**Records for this exercise:**
+-------+

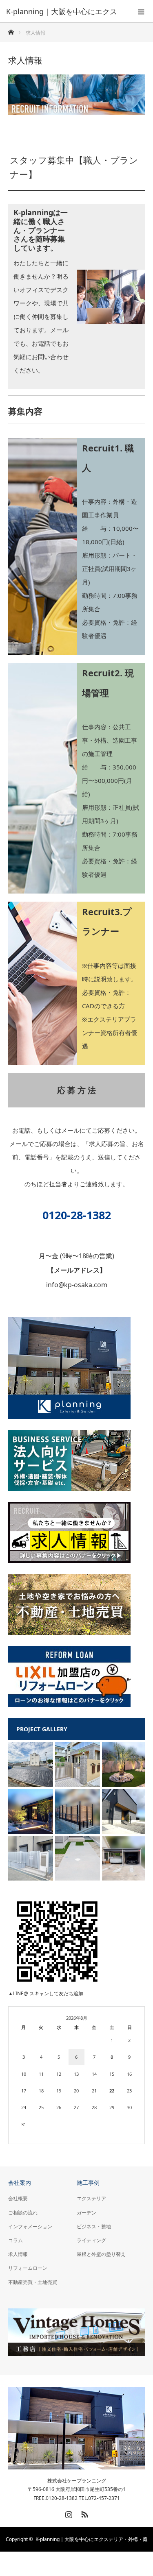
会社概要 (18, 2198)
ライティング (91, 2240)
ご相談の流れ (23, 2212)
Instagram (68, 2513)
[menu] (141, 11)
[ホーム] (10, 30)
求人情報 (18, 2254)
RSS (84, 2513)
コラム (15, 2240)
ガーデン (86, 2212)
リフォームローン (27, 2267)
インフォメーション (30, 2226)
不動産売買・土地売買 (32, 2282)
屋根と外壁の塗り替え (101, 2254)
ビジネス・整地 (94, 2226)
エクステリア (91, 2198)
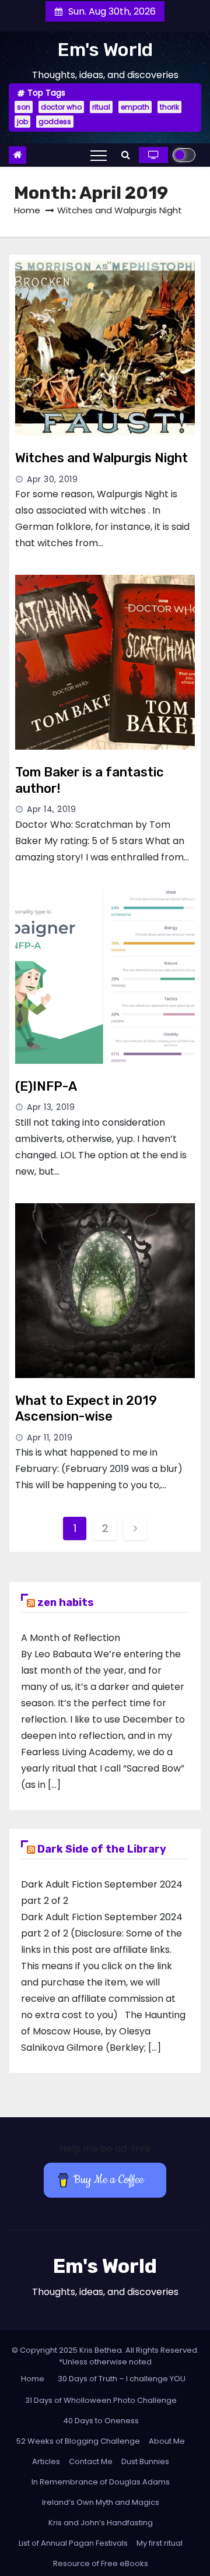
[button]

+-------+

**Exercise prompt:**
Could you write out the whole listing exactly, skipping every picture?

**Result below:**
会社概要 (18, 2198)
ライティング (91, 2240)
ご相談の流れ (23, 2212)
Instagram (68, 2513)
[menu] (141, 11)
[ホーム] (10, 30)
求人情報 (18, 2254)
RSS (84, 2513)
コラム (15, 2240)
ガーデン (86, 2212)
リフォームローン (27, 2267)
インフォメーション (30, 2226)
不動産売買・土地売買 (32, 2282)
屋根と外壁の塗り替え (101, 2254)
ビジネス・整地 (94, 2226)
エクステリア (91, 2198)
[button]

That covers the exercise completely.